NEW YORK (TheStreet) -- I was chided two months ago when I told investors that shares of Home Depot (HD), which were then coming off a strong May quarter report, were not as attractively priced as rival Lowe's (LOW), which, by contrast, had posted a disappointing first quarter.
Two months later, it seems the Street agrees. Home Depot has traded flat to slightly down while Lowe's has been up by more than 12%.
I'm not going to overstate what this means. A two-month performance does little to erase the fact that shares of Home Depot, which have soared more than 190% over the past five years, more than doubled Lowe's performance during that same span. But that's exactly the point. The Street has always loved this stock. What are the odds this love affair will last for the next five years? If this recent quarter was any indication, Home Depot is determined to make it a hard breakup.
It's not often that I get excited about an earnings performance. But what Home Depot managed to do was pretty remarkable. Not only did the company post revenue growth of more than 9%, but same-store sales (comps), which track the performances of stores that have been opened for at least one year, surged closed to 11%. This is an astounding number, especially since the Street was looking for same-store sales growth of just 7%.(WMT) just posted flat comps, while the Street would have been happy if Wal-Mart had only delivered 1% growth.
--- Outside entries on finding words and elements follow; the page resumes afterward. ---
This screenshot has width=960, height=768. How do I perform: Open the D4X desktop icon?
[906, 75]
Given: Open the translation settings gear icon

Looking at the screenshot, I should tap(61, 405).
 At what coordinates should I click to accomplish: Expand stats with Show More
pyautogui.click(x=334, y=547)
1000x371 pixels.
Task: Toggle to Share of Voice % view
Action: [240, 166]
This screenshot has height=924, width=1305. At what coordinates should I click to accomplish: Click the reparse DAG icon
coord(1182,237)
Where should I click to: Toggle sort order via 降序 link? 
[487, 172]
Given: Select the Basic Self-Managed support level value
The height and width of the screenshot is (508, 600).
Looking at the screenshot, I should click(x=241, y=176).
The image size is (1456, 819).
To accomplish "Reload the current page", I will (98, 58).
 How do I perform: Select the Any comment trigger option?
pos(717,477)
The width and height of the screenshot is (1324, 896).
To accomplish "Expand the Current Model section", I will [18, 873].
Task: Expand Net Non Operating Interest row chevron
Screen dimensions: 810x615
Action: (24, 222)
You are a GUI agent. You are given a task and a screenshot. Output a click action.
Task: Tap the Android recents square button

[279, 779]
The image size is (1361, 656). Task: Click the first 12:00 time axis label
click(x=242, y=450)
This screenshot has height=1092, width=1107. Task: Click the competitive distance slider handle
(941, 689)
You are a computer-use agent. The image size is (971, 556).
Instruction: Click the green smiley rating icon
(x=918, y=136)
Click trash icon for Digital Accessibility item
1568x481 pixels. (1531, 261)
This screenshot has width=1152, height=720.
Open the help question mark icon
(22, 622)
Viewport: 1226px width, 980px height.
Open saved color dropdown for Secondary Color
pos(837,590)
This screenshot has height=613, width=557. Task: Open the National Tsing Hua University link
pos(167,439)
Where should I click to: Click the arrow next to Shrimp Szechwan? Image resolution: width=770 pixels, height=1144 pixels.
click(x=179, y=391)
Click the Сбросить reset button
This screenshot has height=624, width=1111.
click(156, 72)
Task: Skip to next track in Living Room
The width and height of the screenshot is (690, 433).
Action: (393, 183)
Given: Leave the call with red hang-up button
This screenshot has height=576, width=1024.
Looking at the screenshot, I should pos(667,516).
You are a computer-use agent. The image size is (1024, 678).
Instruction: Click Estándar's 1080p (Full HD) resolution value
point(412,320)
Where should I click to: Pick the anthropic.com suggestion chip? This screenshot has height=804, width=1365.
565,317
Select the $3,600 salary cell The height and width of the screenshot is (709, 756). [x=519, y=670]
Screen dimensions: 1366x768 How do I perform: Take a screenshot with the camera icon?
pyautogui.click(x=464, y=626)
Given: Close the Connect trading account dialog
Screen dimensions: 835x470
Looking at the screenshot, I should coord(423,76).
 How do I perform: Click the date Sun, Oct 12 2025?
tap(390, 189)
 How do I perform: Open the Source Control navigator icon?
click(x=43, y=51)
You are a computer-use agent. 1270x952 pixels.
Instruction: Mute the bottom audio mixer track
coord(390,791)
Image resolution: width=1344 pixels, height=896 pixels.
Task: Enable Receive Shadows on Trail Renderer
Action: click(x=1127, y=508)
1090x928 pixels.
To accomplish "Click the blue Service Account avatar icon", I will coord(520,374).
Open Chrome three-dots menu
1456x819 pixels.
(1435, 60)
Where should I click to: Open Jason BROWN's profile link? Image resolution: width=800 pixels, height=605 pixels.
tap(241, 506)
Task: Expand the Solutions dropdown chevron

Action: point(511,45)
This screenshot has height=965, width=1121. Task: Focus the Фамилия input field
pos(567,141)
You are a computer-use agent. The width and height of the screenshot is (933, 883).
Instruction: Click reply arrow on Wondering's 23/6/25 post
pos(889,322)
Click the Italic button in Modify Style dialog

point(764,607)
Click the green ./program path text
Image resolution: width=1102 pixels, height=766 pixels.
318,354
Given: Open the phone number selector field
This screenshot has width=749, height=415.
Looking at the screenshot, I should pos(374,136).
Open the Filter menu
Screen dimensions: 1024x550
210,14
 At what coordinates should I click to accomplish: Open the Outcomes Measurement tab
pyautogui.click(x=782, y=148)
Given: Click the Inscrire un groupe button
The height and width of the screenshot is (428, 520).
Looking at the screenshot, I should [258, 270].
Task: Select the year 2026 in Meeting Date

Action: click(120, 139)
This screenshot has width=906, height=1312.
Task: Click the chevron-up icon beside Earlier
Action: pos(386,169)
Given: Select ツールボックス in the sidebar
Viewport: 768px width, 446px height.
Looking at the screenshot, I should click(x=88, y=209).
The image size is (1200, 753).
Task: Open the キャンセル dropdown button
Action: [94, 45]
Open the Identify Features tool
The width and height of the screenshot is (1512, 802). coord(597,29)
Likewise, McDonald's (MCD) just recently posted 1% growth in comps. Obviously, McDonald's and Home Depot are in completely separate businesses. But it's still consumer spending. What's more, you would have to go back to 1999 to find when Home Depot performed so well in terms of U.S. comps. Clearly, the company knows what it's doing. The Street is more than justified for wanting to "build a position" in Home Depot. My issue, though, is given the stock's strong uptrend over the past five years, which was spurred by the housing recovery, I just don't believe there's much outperformance left.